Außerdem schrieb A. das Wort „Märtyrer“, darunter posten andere Nutzer arabische Segenswünsche. Mit dem schwarzen Astra wird A. später am Abend, um kurz vor 19 Uhr, eine Anschlagserie auf der Berliner Stadtautobahn verüben. Er rammt zwei Motorräder, einen Roller und Autos.

Sechs Menschen werden verletzt, drei schwer, einer kämpft noch um sein Leben. Die Behörden gehen von einem islamistisch-religiösen Motiv des 30 Jahre alten Irakers aus. Womöglich ist er psychisch labil. Was bislang über die Anschlagsserie und ihre Folgen bekannt ist – ein Überblick.
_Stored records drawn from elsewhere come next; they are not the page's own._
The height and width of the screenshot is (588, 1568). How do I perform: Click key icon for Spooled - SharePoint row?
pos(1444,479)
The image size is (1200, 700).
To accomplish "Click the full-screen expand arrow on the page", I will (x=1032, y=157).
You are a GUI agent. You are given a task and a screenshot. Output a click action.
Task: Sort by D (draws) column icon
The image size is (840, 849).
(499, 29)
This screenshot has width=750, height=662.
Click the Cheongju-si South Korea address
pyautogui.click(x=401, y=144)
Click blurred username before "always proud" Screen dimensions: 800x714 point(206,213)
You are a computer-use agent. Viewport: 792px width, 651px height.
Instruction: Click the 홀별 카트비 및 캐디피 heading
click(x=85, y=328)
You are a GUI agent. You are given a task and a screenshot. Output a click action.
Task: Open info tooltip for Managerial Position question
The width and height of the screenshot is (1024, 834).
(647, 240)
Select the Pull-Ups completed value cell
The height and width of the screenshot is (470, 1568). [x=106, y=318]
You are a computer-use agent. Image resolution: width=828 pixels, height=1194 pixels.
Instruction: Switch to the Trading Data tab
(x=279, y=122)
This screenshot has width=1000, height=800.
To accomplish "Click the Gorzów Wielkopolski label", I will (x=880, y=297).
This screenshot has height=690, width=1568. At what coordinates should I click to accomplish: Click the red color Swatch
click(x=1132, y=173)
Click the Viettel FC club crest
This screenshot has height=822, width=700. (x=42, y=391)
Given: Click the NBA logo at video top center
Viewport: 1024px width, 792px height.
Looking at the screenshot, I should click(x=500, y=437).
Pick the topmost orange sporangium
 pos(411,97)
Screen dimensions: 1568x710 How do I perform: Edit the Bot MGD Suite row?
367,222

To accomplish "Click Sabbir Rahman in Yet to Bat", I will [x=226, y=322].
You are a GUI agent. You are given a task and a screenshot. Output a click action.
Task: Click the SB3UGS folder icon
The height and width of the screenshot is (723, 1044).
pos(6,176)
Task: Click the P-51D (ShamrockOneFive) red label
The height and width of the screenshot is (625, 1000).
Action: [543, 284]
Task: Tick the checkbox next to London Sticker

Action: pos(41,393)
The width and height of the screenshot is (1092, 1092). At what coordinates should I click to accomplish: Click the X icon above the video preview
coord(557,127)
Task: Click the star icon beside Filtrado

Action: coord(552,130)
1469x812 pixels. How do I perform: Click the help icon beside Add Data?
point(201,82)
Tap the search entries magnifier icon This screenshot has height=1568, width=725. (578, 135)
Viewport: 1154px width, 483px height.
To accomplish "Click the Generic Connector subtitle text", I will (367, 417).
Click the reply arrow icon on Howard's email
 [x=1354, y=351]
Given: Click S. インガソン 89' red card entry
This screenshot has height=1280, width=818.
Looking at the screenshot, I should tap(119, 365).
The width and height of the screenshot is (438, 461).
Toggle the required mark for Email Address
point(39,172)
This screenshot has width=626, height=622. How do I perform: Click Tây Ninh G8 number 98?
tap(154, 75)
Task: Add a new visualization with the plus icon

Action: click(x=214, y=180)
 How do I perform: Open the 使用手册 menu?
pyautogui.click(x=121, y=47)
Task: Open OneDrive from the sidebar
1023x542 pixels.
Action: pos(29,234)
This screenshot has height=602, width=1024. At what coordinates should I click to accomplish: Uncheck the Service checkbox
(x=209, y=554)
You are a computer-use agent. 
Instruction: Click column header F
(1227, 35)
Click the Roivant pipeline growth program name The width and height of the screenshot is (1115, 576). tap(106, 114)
Wie lief die Fahrt auf der A100 ab?

Gegen 18.35 Uhr war Sarmad A. mit hohem Tempo auf der Stadtautobahn A100 in Richtung Neukölln unterwegs, auf Höhe der Anschlussstelle Detmolder Straße rammte er einen ersten Motorradfahrer. Auf Höhe des Innsbrucker Platzes verursachte er einen weiteren Unfall, in Höhe Alboinstraße noch einen – und er kam mit seinem Opel Astra zum Stehen.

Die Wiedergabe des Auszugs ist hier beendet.